READING TEXT:
▼▼▼

An academic career involves some combination of teaching, scholarship, and service. "Scholarship" means doing research and writing books and articles for publication. "Service" often means serving on departmental and university committees, formulating policies about, for example, the curriculum; it may also mean using one's scholarly skills for the benefit of the community. Teaching, scholarship, and service are weighted differently at different institutions. At research universities, you are expected to spend a lot of time on scholarship, and some time teaching courses. At other kinds of institutions, you are expected to spend a lot of time teaching courses, and some time on scholarship.
 
An academic career has many advantages: flexible scheduling; lots of independence; job security after tenure (through some people do not get tenure); changes of pace throughout the year; continual learning; summers (often devoted to reading and research); the excitement and pleasure of teaching and doing research in a field you love; some chances to change the world; a job that seems truly meaningful in an age where many jobs do not (see Goldsmith, Komlos and Gold 7-10).
 
A standard academic job is a full time, "tenure-track" position on the faculty of a college or university. One normally enters such a position as an "Assistant Professor." After about 6 years, the university decides whether or not to make you a permanent part of the department (the "tenure decision"). If you get tenure, you are usually promoted to "Associate Professor," and may be promoted to "Full Professor" later in your career. Getting tenure means, basically, that you cannot be fired, except in the case of certain very serious infractions of academic or university policies.
 
Increasingly, however, colleges and universities do not hire full time, tenure-track faculty to teach all of their courses. Instead, they hire "instructors," "adjuncts," or "lecturers" on contract (for a period varying from one semester to three years), to teach a particular course or set of courses. These positions are "non-tenure-track," meaning that you will never get tenure or be promoted. Some non-tenure-track jobs are very satisfying. Others are highly demanding but low paying, insecure positions which do not afford the kind of involvement in the academic community/life of the mind that one had hoped to find.

▲▲▲

DIRECTIVE A:
Report each line of the records that contains the string "accomplish".
The text on academic careers and the records are unrelated material.

MATERIALS PROVIDED:
▼▼▼

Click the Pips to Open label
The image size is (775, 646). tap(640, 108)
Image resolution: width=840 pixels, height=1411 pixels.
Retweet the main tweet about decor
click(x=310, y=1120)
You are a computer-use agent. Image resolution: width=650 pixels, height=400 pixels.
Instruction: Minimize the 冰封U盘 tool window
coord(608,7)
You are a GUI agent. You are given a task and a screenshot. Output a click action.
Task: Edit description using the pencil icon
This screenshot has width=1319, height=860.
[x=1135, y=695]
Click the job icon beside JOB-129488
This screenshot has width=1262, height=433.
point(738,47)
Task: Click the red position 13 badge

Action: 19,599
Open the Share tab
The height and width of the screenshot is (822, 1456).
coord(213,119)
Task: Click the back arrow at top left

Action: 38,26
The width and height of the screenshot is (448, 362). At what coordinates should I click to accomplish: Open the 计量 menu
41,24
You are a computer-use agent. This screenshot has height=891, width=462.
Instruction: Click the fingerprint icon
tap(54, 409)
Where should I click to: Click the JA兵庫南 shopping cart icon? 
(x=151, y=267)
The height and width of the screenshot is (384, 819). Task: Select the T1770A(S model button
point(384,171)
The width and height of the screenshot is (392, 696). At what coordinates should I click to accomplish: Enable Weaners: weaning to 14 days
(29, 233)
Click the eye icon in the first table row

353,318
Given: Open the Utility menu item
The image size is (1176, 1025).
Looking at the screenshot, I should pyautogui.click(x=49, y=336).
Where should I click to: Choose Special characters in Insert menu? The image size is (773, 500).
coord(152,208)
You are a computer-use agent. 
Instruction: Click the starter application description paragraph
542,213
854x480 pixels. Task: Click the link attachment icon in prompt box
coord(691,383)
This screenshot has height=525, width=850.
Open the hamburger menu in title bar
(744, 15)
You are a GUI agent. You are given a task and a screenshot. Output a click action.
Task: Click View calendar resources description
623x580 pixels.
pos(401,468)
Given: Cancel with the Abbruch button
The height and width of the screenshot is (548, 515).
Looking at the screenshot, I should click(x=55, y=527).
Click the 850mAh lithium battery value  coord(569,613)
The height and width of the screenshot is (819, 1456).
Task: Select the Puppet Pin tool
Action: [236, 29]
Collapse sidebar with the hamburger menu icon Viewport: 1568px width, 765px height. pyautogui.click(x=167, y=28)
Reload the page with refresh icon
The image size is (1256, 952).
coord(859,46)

▲▲▲

DIRECTIVE B:
According to the text on academic careers, what title does someone usually hold when first entering a tenure-track position?

EXERCISE SOLUTION A:
The width and height of the screenshot is (448, 362). At what coordinates should I click to accomplish: Open the 计量 menu
The width and height of the screenshot is (392, 696). At what coordinates should I click to accomplish: Enable Weaners: weaning to 14 days

EXERCISE SOLUTION B:
Assistant Professor.